WHAT IS EXPECTED
Continue the text below on stroke survivors' experiences of hospital rehab, picking up right after its last sentence.

EXCERPT TO READ
..........

Throughout the day patients take themselves, or are accompanied or wheeled to receive therapy, there is more movement in, out and around the rehab ward than a regular hospital ward.

Having to ‘fit into the system’ rather than “fitting around you’ is something even the rehab staff talk about. The inflexibility and inappropriateness of ‘living’ in a hospital, while working to become independent is a strange combo.

Gaining Confidence versus Feeling Controlled versus Insecurity and Vulnerability – a perfect Trifecta

Survivors say things like:

“I want to be able to do things now that will take some time to re-learn and I’m feeling frustrated.”

“I feel like I’m ‘out of the world’ here, I want to go home but I’m also worried about what it will be like”.

“I want to go outside into the street or the park but I’m a bit scared”.

“Sometimes I feel like a ‘body’, a case or a patient rather than a whole person.”

“I want to say (scream): ‘I’m not normally like this!’”

Having a Team on your side versus Why don’t the rehab professionals communicate with one another?

Those of us who were lucky enough to get rehab come to understand that rehab is a learning environment. Setting goals and working towards them is a big part of rehab. Goals might be things like “I will be able to walk 200m in 6 minutes. Some survivors have commented that setting ‘goals’ that don’t mean much to you versus setting concrete goals you would actually like to achieve, isn’t very motivating.  Survivors sometimes say: “whose goals are they anyway?” Survivors who have had imaginative survivor-focused therapists will say they came up with great goals together like “By 6th July when Bill is visiting, I want to be able to walk the 100m to the Aroma Coffee shop, have a coffee and walk back”.

An important aspect that seems missing in this learning environment is the acknowledgement that there needs to be ‘Different strokes for different folks” We all learn and re-learn differently, and rehab could build on this.

There are some very skilled and person-centred professionals working in rehab in Australia, but often the physical environment and the ‘discipline silos’ common in hospitals can have the effect of creating disjointed care. Survivors who have had the experience of rehab with cohesive multi-disciplinary teams talk about how integrated their rehab was. The need for someone to reinforce how you are improving, to note and celebrate progress is also important in rehab because it is often more difficult after stroke to recognise how far you’ve come yourself.

..........

PROVIDED MATERIAL
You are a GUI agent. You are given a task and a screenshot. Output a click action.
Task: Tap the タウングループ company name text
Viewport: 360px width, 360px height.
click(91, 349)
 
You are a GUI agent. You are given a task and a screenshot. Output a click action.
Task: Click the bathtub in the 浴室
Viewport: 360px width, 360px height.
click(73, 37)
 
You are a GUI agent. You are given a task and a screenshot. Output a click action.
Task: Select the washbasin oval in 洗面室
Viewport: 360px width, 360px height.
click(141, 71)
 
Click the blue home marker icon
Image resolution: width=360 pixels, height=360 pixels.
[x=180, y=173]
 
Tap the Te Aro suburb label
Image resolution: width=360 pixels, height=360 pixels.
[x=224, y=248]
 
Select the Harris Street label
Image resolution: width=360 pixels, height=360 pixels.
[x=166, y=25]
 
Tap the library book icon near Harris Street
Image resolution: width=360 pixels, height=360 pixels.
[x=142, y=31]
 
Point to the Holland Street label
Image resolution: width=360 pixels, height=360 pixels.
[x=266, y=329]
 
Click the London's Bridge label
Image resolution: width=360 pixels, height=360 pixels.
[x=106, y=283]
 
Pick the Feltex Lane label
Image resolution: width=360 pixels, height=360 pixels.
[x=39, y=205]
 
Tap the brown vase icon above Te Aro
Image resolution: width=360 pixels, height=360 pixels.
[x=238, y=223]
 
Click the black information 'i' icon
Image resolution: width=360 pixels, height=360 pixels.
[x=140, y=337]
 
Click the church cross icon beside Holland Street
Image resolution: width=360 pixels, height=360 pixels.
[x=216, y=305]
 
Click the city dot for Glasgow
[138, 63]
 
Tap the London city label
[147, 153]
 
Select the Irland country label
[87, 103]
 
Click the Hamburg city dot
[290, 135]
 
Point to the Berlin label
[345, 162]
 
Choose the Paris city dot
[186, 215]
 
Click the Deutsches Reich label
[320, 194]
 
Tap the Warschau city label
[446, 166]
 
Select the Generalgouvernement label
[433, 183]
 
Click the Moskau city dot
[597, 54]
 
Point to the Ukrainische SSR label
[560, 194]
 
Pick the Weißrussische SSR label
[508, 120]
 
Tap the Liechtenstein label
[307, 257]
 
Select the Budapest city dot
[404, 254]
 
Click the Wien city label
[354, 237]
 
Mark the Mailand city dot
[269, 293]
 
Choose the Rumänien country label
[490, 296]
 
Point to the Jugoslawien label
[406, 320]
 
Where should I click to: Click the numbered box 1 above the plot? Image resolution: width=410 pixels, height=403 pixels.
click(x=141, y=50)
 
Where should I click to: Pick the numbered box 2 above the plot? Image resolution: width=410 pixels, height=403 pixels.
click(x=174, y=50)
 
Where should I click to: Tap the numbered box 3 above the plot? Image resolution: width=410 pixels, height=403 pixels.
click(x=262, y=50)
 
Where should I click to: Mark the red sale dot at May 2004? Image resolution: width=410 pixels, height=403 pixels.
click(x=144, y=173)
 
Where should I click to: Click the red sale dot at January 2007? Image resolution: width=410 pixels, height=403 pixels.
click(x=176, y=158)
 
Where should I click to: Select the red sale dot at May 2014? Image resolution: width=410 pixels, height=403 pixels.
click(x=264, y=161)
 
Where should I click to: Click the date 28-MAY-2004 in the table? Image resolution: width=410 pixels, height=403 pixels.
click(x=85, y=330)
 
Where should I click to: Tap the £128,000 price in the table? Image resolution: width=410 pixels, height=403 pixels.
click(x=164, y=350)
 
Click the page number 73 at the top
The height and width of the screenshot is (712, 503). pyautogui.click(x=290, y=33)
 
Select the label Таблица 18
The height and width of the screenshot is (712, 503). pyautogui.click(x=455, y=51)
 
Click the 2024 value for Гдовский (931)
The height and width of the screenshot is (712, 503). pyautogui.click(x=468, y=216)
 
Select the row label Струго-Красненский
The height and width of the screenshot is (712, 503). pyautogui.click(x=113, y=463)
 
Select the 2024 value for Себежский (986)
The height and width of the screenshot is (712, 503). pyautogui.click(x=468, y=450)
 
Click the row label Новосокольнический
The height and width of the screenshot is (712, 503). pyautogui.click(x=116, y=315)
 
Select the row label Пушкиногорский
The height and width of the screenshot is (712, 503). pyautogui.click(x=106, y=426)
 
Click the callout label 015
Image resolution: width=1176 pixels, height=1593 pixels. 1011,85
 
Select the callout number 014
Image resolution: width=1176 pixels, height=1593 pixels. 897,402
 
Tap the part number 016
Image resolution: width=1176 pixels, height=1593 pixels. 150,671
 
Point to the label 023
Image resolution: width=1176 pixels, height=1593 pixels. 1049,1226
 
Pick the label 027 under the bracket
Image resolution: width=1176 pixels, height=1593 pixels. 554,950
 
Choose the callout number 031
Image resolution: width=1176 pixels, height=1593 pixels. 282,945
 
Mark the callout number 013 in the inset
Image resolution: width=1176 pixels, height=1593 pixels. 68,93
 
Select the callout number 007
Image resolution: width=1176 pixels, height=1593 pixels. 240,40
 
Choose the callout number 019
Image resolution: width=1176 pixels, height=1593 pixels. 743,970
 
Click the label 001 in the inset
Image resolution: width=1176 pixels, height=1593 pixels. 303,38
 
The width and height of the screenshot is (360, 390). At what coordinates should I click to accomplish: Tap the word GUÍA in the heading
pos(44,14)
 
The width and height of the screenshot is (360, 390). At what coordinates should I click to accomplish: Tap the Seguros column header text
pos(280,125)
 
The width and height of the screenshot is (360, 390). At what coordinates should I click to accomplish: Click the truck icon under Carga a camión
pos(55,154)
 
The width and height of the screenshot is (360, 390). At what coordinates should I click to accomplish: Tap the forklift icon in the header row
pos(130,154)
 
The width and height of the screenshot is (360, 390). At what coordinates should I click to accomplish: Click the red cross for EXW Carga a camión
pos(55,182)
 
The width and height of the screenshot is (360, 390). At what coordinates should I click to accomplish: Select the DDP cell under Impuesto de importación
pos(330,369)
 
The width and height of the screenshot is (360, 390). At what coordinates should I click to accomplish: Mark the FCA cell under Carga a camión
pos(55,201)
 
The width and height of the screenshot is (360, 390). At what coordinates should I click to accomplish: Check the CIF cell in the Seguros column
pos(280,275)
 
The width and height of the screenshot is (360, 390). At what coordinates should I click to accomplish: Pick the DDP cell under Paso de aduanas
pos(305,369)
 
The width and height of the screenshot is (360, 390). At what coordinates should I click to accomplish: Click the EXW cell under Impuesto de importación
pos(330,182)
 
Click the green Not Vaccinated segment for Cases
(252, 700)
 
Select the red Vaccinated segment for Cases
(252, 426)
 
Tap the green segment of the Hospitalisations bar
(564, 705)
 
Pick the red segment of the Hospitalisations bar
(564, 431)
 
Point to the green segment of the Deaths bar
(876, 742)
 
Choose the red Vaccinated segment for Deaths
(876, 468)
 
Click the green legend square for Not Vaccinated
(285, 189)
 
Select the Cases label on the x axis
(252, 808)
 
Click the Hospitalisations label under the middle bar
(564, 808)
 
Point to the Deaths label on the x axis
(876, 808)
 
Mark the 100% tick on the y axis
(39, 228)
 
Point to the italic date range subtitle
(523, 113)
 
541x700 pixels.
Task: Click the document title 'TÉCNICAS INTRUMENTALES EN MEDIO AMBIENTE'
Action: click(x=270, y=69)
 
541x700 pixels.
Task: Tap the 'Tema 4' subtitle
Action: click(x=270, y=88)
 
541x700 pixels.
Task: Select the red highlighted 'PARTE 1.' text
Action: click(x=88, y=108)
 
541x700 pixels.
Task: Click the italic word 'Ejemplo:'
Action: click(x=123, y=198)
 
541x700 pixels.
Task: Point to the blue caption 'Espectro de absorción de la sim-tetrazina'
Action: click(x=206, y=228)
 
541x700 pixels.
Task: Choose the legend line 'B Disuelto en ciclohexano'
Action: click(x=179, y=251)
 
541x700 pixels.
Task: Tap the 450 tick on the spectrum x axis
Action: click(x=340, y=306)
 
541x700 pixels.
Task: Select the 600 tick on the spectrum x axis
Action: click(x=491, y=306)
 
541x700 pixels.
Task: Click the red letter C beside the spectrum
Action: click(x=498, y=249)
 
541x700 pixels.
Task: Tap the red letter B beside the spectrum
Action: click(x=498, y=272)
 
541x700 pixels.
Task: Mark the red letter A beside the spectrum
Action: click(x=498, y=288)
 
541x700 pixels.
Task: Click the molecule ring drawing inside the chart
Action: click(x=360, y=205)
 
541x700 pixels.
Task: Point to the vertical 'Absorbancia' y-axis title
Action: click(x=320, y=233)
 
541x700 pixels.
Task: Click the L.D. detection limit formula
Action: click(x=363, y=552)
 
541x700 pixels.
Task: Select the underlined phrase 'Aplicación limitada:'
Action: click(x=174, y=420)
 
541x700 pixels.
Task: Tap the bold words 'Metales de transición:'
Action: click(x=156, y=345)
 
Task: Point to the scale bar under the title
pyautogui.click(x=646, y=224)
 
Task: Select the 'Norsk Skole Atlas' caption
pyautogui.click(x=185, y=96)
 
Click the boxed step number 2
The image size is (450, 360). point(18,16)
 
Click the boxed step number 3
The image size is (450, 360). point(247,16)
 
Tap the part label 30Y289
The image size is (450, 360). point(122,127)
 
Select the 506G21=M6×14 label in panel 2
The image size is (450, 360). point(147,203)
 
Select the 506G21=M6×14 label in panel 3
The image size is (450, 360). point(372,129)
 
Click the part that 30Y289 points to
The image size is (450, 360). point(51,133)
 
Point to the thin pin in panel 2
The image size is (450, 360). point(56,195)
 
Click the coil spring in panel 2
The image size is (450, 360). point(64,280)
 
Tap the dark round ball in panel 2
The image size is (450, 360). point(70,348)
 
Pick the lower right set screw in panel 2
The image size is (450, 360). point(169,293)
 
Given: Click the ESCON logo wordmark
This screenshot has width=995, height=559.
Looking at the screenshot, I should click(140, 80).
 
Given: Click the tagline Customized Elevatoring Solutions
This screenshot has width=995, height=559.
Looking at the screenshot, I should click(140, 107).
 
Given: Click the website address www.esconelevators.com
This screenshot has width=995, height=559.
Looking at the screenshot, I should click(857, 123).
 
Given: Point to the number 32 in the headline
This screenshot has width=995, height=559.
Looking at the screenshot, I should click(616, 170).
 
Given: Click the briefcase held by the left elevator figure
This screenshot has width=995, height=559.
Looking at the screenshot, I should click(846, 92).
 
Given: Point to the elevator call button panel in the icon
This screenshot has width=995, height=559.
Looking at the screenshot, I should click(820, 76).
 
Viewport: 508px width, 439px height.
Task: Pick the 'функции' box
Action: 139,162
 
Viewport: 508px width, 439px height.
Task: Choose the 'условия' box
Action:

..........

RESPONSE AREA
Stroke survivors often talk about how they needed emotional or psychological support in rehab. They wanted to be ‘really listened to’ and have their rehab focussed on their preferences, needs and priorities not a ‘set of common goals’. Those survivors who received that kind of support say it was integral to their recovery. After having a stroke many of us worried about money, return to work, the mortgage, the kids, the person you are usually carer for – and at the same time as everything is out of your control!

Encouragement, support and practical help from family and friends while you are in rehab helped many survivors, knowing that they could focus on recovery because someone was taking care of your responsibilities. Supporting and resourcing families and carers more is something that would enhance rehab. Survivors who had support from social workers and care co-ordinators in rehab really benefited.

Trauma – let no-one speak thy name!

I am going to finish this post by talking about trauma. In a world that is thankfully becoming more informed about traumatic experiences and the lasting consequences on a person’s mental health, it seems that recognition of the experience of stroke ‘as trauma’ is only slowly being recognised and addressed within rehab.

Trauma, grief and loss plus the space and time to cry and heal fights for a place in the rehab model. The neurophysiological symptom of ‘emotional lability’ keeps getting recorded on medical records but is at odds with the cult of positivity and ‘you can do this!’ ‘Go, go, go’, ‘don’t give up’ that exists in rehab gyms everywhere. We need to achieve a balance between hope, positivity, hard work, fatigue, rest, physical and mental recovery, compassion, encouragement, challenge, and care. What do you think?